Il Servo di Dio Don Tonino Bello, ci offre una toccante riflessione: “Il Signore è sceso sulla terra assetata di pace e ha scavato il  pozzo artesiano della pace, della vita, servendosi della Croce come se fosse una trivella… Adesso è compito nostro portare l’acqua in superficie e farla arrivare fino agli estremi confini della terra”.

Il mistero della morte deve mutarsi in messaggio di speranza e di gioia! Un dolore, una sofferenza, un dispiacere, la stessa morte, possono e debbono mutarsi in elementi di vita e di risurrezione.

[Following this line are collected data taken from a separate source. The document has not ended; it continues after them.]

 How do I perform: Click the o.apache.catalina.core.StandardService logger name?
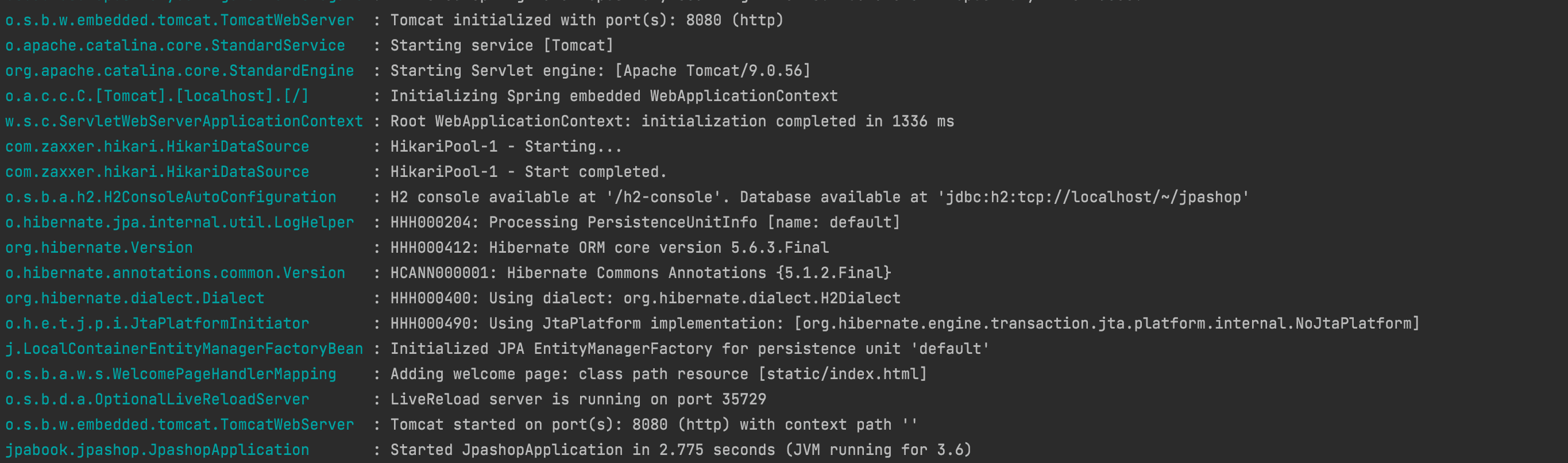175,45
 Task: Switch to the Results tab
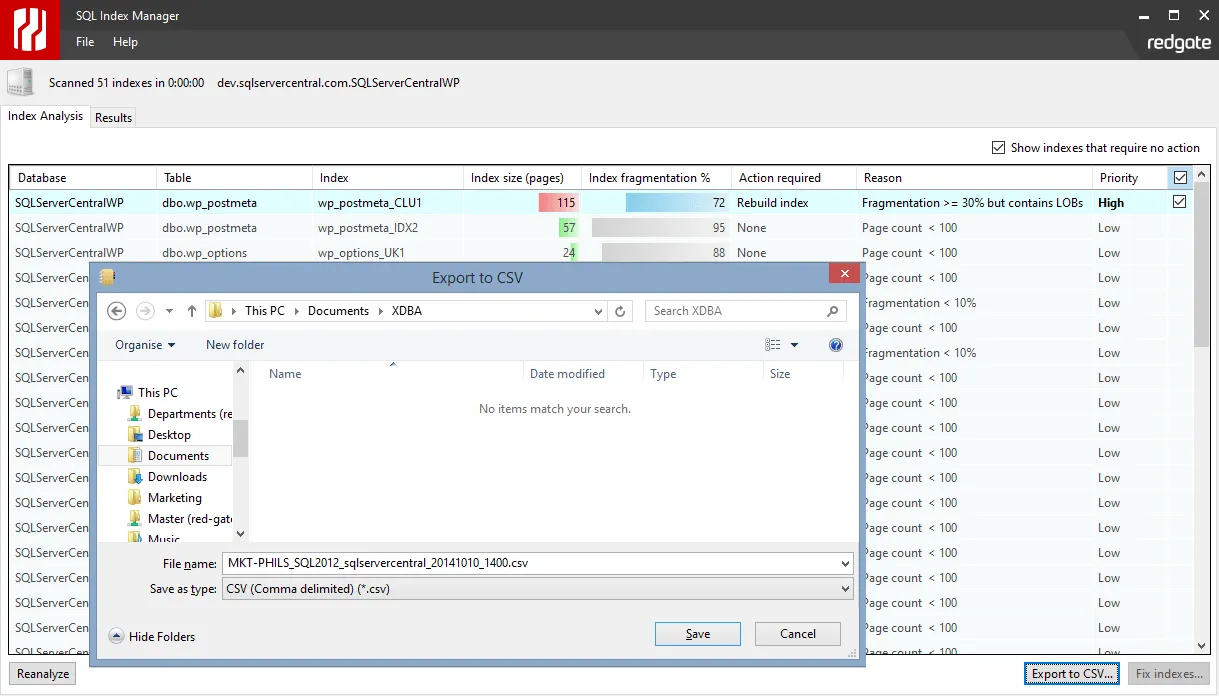pos(113,117)
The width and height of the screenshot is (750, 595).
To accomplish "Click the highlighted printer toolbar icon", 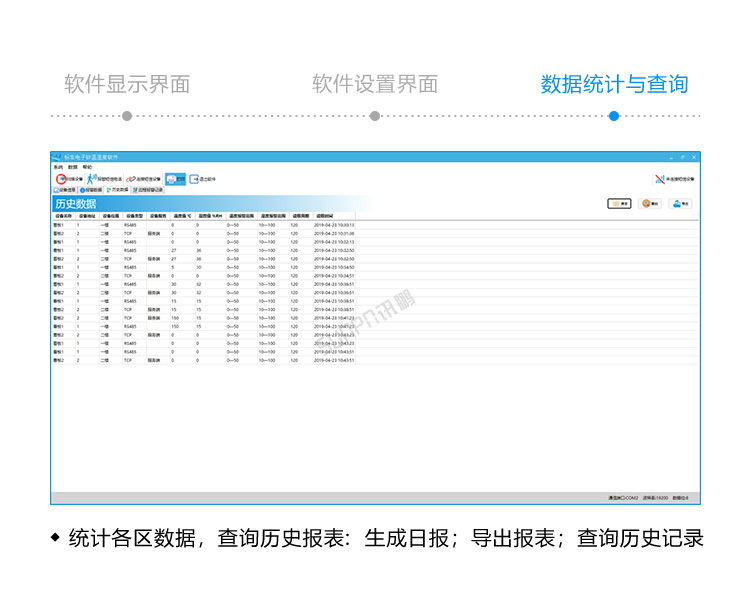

L’Angelo, vedendo l’ansia delle donne  accorse al sepolcro, dice con voce rassicurante: “So che cercate il Crocifisso…, non è qui, è risorto…, andate a dire ai suoi discepoli (e non solo), è risuscitato dai morti”! (Mt 28, 6-7).

Ecco, carissimi, la cella, il sepolcro, la difficile  situazione in cui, a volte,  ci troviamo, devono proiettarci al di là, fuori, verso il mattino di Pasqua! Sì, qualsiasi notte, per quanto buia, ha sempre partorito un nuovo giorno di luce e di speranza. Coraggio! “Tu sei il Re, il Sovrano della storia, il Centro di ogni aspirazione e la Meta dell’uomo. […] Tu ci hai salvati nel dolore e nell’amore. Noi crediamo in Te: Tu sei il Figlio di Dio” (San Paolo VI).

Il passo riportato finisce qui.